# Naive Bayes

An example of a probabilistic classifier. Commonly used in spam filters (classifies as spam if the probability of spam is higher than not spam)

To model this, it uses Bayes rule:

$$P(y_i = \textrm{spam} | x_i) = \frac{P(x_i | y_i = \textrm{spam})P(y_i = \textrm{spam})}{P(x_i)}$$

Where

- $P(y_i = \textrm{spam})$ is the marginal probability that an e-mail is spam
- $P(x_i)$ is the marginal probability than an e-mail has the set of words $x_i$
- Hard to approximate (lots of ways to combine words)

- $P(x_i | y_i = \textrm{spam})$ is the conditional probability that a spam e-mail has the words $x_i$

## # Optimizations

### # Denominator doesn’t matter

We can actually reframe this to avoid calculating $P(x_i)$ as Naive Bayes just returns spam if $P(y_i = \textrm{spam} | x_i) > P(y_i = \textrm{not spam} | x_i)$

Roughly, denominator doesn’t matter

$$\propto P(x_i | y_i = \textrm{spam})P(y_i = \textrm{spam})$$

### # Conditional Independent Assumptions

Additionally, we assume that *all* features $x_i$ are conditionally independent given label $y_i$ so we can decompose it.

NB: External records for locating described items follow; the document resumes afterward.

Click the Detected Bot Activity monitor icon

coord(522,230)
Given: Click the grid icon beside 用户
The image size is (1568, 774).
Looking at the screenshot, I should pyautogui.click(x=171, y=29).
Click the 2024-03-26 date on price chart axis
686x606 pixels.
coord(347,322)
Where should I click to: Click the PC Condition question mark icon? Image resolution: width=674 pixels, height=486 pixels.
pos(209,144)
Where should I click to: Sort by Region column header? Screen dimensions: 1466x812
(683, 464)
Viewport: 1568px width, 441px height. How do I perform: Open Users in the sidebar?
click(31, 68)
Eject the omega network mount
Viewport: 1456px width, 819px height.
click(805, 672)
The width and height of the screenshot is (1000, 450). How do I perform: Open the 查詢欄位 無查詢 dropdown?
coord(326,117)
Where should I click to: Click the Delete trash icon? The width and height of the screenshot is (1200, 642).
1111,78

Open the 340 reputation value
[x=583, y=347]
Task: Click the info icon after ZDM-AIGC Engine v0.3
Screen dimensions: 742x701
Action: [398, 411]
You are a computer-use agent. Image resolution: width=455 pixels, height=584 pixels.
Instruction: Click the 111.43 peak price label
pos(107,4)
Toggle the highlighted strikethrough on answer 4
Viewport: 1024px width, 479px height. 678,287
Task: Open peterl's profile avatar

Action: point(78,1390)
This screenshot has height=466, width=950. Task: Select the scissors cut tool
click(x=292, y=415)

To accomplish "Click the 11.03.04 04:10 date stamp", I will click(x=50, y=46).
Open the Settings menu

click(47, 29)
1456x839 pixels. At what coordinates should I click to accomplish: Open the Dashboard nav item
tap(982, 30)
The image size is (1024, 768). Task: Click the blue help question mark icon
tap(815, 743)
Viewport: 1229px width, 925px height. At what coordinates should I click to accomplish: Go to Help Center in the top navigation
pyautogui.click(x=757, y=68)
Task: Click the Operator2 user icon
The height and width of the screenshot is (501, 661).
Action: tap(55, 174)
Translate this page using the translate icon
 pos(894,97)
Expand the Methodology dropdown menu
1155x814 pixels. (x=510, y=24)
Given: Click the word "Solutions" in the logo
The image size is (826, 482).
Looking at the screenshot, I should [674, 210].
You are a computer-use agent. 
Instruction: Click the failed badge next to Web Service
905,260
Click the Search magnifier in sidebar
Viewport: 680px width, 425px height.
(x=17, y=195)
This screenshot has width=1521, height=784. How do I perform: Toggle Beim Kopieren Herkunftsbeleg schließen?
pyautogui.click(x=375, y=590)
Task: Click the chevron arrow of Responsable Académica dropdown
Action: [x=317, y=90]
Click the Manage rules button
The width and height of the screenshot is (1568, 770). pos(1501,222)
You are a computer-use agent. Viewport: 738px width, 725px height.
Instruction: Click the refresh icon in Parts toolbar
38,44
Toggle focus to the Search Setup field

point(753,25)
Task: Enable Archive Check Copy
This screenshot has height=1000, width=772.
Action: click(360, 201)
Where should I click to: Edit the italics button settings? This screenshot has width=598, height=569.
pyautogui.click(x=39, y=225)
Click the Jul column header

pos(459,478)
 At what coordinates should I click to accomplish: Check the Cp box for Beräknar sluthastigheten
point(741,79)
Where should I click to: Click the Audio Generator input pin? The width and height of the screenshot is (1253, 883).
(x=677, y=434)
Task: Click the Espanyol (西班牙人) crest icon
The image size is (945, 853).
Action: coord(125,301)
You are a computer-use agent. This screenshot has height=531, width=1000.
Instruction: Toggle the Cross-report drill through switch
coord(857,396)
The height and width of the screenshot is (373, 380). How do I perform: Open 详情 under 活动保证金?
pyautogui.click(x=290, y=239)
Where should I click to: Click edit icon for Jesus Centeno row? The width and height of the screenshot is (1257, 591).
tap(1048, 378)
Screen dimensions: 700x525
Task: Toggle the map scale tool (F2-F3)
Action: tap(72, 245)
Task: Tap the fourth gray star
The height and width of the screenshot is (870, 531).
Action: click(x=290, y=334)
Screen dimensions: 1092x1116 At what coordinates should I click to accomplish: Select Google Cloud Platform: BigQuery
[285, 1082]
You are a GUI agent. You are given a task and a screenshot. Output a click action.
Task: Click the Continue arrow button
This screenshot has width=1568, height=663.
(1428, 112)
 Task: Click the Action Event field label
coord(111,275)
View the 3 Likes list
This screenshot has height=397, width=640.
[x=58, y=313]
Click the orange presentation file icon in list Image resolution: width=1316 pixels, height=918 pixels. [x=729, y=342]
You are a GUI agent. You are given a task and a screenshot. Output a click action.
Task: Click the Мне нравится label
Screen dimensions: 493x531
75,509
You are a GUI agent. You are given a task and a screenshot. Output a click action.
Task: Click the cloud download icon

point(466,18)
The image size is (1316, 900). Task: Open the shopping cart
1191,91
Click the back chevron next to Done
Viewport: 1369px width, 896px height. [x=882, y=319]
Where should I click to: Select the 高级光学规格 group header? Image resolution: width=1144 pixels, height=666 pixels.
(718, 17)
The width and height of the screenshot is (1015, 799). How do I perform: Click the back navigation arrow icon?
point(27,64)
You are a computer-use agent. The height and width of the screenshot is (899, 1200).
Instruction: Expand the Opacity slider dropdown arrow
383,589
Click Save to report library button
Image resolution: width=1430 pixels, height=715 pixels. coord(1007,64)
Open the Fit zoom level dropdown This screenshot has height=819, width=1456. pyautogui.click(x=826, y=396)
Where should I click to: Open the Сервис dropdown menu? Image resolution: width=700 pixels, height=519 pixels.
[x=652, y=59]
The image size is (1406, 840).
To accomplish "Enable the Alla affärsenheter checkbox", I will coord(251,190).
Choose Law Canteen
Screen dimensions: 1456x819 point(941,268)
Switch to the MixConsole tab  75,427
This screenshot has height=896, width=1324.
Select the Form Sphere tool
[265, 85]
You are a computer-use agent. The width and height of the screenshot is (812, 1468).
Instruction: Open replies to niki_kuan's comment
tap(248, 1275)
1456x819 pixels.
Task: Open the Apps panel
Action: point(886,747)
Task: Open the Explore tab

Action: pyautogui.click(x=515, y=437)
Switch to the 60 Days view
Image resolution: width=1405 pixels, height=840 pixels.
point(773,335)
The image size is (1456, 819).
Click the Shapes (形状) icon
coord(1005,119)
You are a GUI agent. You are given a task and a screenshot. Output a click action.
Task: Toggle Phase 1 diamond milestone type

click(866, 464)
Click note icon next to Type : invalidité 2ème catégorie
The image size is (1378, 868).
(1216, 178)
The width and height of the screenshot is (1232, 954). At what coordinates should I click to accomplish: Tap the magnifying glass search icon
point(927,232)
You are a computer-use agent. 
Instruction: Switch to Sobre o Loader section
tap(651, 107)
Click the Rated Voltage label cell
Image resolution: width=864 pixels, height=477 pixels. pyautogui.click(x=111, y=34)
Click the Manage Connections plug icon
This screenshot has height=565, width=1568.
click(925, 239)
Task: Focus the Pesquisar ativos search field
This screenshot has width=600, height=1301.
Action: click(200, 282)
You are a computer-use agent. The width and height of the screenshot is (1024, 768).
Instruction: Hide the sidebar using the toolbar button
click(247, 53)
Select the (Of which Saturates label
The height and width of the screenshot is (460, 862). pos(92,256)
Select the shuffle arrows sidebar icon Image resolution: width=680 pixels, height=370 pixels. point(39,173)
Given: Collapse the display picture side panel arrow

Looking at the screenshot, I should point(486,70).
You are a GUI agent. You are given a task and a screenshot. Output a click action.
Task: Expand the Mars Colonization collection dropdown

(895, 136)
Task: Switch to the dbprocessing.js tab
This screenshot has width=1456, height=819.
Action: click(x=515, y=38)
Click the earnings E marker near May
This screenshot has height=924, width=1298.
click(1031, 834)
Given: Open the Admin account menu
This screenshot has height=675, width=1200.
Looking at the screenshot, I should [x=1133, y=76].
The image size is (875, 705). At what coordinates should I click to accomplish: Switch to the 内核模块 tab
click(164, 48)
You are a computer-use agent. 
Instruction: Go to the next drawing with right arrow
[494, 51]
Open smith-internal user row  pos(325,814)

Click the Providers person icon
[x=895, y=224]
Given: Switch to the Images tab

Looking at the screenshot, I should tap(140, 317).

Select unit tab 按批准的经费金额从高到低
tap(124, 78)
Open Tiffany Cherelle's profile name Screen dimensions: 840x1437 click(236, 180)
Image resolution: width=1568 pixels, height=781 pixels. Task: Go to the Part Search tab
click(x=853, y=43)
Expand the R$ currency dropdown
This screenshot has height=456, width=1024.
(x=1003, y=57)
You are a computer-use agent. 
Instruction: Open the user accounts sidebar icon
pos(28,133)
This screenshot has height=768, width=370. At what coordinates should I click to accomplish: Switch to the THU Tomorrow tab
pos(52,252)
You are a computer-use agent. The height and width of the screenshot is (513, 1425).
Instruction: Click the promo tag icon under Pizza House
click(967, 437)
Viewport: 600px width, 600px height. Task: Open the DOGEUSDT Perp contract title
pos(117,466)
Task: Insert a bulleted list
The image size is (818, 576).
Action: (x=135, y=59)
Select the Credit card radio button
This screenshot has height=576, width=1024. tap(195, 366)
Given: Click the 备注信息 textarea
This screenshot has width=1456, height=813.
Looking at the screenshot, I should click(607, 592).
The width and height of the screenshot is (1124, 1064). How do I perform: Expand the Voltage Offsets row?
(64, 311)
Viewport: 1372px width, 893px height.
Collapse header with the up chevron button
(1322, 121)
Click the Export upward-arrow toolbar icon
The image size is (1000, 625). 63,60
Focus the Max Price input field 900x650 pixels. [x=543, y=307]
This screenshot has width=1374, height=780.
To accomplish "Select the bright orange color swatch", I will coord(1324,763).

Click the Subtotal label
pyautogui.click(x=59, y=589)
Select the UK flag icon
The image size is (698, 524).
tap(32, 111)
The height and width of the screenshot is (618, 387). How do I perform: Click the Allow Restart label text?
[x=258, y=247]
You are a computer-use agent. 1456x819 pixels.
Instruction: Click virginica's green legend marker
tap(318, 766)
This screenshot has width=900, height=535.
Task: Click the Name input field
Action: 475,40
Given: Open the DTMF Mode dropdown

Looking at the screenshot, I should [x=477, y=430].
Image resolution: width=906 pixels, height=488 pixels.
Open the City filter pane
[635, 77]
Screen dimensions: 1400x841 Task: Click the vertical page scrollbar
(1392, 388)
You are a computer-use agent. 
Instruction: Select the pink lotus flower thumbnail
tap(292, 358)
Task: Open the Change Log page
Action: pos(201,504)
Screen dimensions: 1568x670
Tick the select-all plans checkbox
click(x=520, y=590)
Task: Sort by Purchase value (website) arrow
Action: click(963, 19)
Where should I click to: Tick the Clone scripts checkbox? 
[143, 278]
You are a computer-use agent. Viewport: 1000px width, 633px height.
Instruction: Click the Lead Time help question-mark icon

$$\approx \prod_{j=1}^d P(x_{ij}|y_i)P(y_i)$$

## # Laplace Smoothing

If we have no spam messages with lactase, then $P(lactase | spam) = 0$ so spam messages with lactase automatically get through!

Our estimate of $P(lactase | spam) = 0$ is $\frac{\textrm{# spam messages with lactase}}{\textrm{# spam messages}} = \frac{0}{\textrm{# spam messages}}$

We can add $\beta$ to the numerator and $\beta k$ to the denominator, which effectively adds $\beta k$ fake examples: $\beta$ for each $k$ where $k$ is a possible class (2 for a binary classifier)

So for our binary spam classifier (with $\beta = 1$):

$$\frac{\textrm{# spam messages with lactase} + 1}{\textrm{# spam messages} + 2}$$